Dubout signe aussi les quelques dessins pleine page qui agrémentent le récit ainsi que les culs-de-lampe marquant la fin de certains chapitres.
      Le titre est à lui seul un pacte de lecture : il promet, en associant San-Antonio à l'histoire de France, une version peu conformiste, sans doute décapante, mais, dans tous les cas amusante, de ce que le lecteur a dû, un jour ou l'autre, apprendre, probablement sans aucun plaisir. Il sent qu'il sera plus près d'Alexandre Dumas que de Malet et Isaac, quoique, en vérité, le jeu de la construction du récit en respecte les formes : "leçon" suivie du document la rendant vivante.
le livre se présente ainsi :


il débute par un avertissement soulignant les diverses possibilités de lecture : aller du début à la fin (cela va sans dire), l'ouvrir n'importe où, au gré de sa fantaisie, utiliser la table des matières au cas où le lecteur voudrait en savoir plus sur une époque particulière, ce qui lui donne l'allure d'un manuel d'histoire ; il s'agit aussi de souligner le caractère transgressif du texte : "Ce petit avertissement est uniquement destiné à vous exciter un brin, tous, car il faut toujours donner aux adultes l'illusion que certaines lectures leurs sont réservées, tout en faisant croire aux enfants que ces mêmes lectures leur sont interdites.
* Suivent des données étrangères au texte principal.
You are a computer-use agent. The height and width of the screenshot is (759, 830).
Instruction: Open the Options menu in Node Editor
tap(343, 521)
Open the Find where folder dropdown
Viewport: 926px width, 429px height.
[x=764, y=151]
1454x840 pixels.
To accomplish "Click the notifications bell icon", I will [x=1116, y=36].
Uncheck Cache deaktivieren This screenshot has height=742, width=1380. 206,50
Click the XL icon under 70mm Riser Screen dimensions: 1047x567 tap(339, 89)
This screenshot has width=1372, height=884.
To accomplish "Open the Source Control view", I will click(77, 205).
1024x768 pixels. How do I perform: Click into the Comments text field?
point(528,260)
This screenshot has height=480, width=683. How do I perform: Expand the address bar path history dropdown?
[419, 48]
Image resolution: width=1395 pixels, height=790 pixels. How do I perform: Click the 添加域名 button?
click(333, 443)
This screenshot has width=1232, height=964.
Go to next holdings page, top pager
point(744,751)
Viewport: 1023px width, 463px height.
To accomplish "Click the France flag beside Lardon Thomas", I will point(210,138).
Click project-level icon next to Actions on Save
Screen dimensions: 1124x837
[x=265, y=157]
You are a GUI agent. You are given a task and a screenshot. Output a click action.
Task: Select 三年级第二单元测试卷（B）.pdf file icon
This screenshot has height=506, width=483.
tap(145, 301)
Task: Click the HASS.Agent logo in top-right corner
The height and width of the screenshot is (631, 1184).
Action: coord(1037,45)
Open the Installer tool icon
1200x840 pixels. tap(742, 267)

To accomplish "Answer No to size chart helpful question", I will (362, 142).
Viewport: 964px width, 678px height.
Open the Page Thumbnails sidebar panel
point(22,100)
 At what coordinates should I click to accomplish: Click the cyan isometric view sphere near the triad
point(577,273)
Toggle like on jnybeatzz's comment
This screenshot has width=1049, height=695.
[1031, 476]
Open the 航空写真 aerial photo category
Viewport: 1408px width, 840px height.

De cette façon, les uns et les autres achètent le livre en grand secret et ça fait marcher l'édition."
Vient ensuite la dédicace :


Dubout

jaquette Dubout
Jaquette de la première édition, Albert Dubout.

Dubout


Frédéric Dard

Frédéric Dard et sa machine à écrire


"A tous les étudiants de France qui sont mes amis ; et à PATRICE DARD dont je suis l'ami." (autrement dit son fils aîné, né en 1944, qui a donc 20 ans au moment de cette publicati)
Le livre est divisé en quatre parties à l'intérieur desquelles se succèdent les diverses "leçons". "La Gaule - le Moyen Age" en 7 leçons ; "La Renaissance" en quatre leçons (8-11) ; "Les Temps modernes"  en 4 leçons (12- 15) ; "La période contemporaine" en 2 leçons  (16-17) Chaque leçon s'accompagne d'un document éclairant la période concernée. Chaque partie se clot sur un questionnaire destiné à vérifier les acquis de l'étudiant, en l'occurrence Bérurier, lesquels acquis, comme l'espérait le lecteur, seront pour le moins surprenants.
L'ensemble a pour épilogue une "Postface en guise de volte-face" où méditant dans le jardin, sous les étoiles, les deux personnages tirent une conclusion de leur promenade à travers les temps.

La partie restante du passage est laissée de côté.